[LISTED RECORDS Boundary: Start]

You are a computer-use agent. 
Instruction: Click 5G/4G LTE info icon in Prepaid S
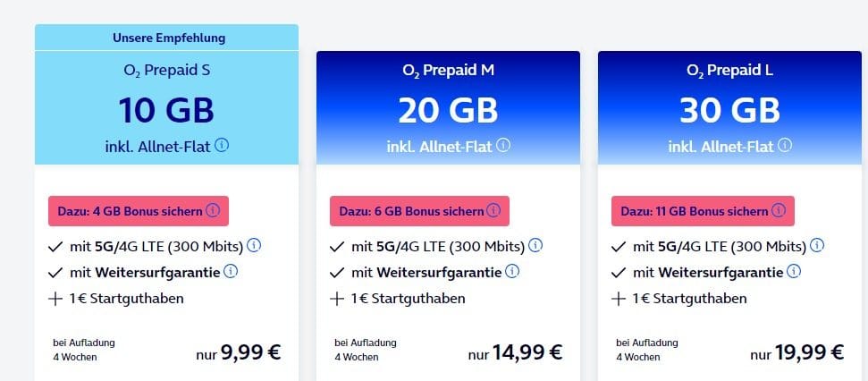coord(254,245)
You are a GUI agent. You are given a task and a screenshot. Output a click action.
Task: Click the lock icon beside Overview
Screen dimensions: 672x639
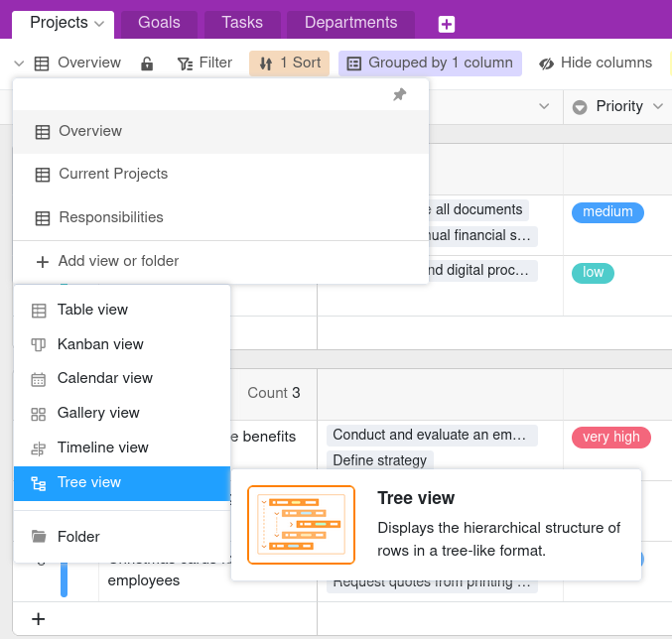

[LISTED RECORDS Boundary: End]

WHAT YOU SHOULD DO:
From the records above, copy each line in which the string "agent" occurs.

TASK RESPONSE:
You are a computer-use agent. 
You are a GUI agent. You are given a task and a screenshot. Output a click action.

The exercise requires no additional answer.